Argentina agrees. They have tried to be amenable and she asks the opposing countries to reconsider. This has been on the agenda for ten years and has been voted for before with a majority supporting. We are dramatising this.
The Chair asks for any other comments.
Japan says he speaks for the countries supporting the sustainable use of whales and would like to explain what they propose if we go for the vote. May I take more than two minutes? [The Chair nods.] We understand the importance of the proposal in front of us. We have made similar proposals about small type coastal whaling in the past. Yesterday we had wonderful progress and this morning we passed a resolution by consensus. Let us keep the dialogue of consensus and trust going. One thing different is that we think voting will have a negative effect. We don’t like to take hostile action but we are thinking of breaking the quorum of this meeting. He says it twice. Quorum would be 50% of the 89 members. When the sustainable nations leave this will break the quorum .This is not hostile, he adds mildly. [There is some laughter.]
So again I like to avoid any surprise and misunderstanding, Jogi concludes.
The spokesman for Japan on the big screen.
Colombia: We also hope to avoid voting but we must not be afraid of voting. The Buenos Aires Group will not abandon. Today… this year… some time… we will have to decide on this matter. This will define whether this conference will end, because we cannot understand that you can go in and out depending on the topics that we discuss. If the group that support’s Japan’s idea does this, it would put an end to this particular meeting.
Another Latin delegate takes the floor and passionately comments on the ‘overwhelming majority’ in favour of the proposal. We want consensus. We want an area or zone as a sanctuary – a powerful attraction for research. This will help to fight poverty. Please understand this!... voting is a highly valid democratic method. If you leave during voting this would not be acceptable and would be a lack of transparency.

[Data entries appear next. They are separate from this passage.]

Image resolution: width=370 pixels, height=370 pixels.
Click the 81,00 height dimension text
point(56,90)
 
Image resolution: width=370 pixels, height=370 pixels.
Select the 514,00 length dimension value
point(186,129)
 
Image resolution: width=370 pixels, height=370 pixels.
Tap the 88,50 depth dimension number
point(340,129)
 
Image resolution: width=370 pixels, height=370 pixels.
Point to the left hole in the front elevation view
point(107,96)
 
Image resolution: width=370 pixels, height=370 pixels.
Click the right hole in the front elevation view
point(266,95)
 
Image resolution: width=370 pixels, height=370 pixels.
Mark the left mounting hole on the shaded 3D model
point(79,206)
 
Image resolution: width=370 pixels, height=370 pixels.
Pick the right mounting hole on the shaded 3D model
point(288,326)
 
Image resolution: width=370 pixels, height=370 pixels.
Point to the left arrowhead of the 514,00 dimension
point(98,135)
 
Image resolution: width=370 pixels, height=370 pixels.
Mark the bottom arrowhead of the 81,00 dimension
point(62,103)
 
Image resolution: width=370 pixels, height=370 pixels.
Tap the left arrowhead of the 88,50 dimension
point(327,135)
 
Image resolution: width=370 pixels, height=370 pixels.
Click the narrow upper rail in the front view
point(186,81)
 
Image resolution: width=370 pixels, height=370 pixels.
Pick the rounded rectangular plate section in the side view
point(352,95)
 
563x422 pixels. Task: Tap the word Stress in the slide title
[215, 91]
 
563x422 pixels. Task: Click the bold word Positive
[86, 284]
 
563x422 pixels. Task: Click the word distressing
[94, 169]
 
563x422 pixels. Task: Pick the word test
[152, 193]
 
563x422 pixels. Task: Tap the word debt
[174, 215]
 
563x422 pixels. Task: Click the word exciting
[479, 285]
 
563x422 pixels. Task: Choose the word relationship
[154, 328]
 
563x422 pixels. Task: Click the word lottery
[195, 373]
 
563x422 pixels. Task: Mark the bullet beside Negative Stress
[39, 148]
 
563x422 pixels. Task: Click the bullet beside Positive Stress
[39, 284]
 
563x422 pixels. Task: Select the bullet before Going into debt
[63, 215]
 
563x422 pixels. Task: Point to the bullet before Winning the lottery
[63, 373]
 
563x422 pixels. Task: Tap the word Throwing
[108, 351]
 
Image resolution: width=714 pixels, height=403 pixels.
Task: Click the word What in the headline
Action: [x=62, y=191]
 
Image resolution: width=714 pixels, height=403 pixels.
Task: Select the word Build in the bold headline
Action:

Mexico supports his friends in the BAG.
Monaco believes in democracy and he reminds everyone here that the right to vote was hard won in many countries; why should we be deprived of this.
We continue in similar vein for a while.
The Chair now calls on Brazil and Argentina.
Brazil says that we should vote.
Very many delegates now start to leave the room. The Norwegians, the Russians, the Caribbeans, Africans and Palau quietly leave.
We think that the last mass walk out was at the Anchorage meeting, but we cannot recall the message.
After a while, a private Commissioner’s meeting breaks out. Some hours later, Greg Donovan Head of Science takes to the stage to tell the remaining delegates (those not already at lunch, getting a haircut or shopping) that the Commissioners are still meeting. We wait and the clock ticks increasingly loudly. How many agenda items are still left? Fifteen.
Tick, tick, tick, tick.........
14.46 There is a Herman-alert.
The Chairman is briefly sighted in the public part of the meeting forum. The slowly mounts the stage.
He says, I don't know who invented lawyers but the procedural matters are complex and we will be at least another hour. He makes to leave.
A small NGO delegate rushed forward to award him a well-deserved biscuit.
Tick... tick... tick....some delegates are seen to be leaving already.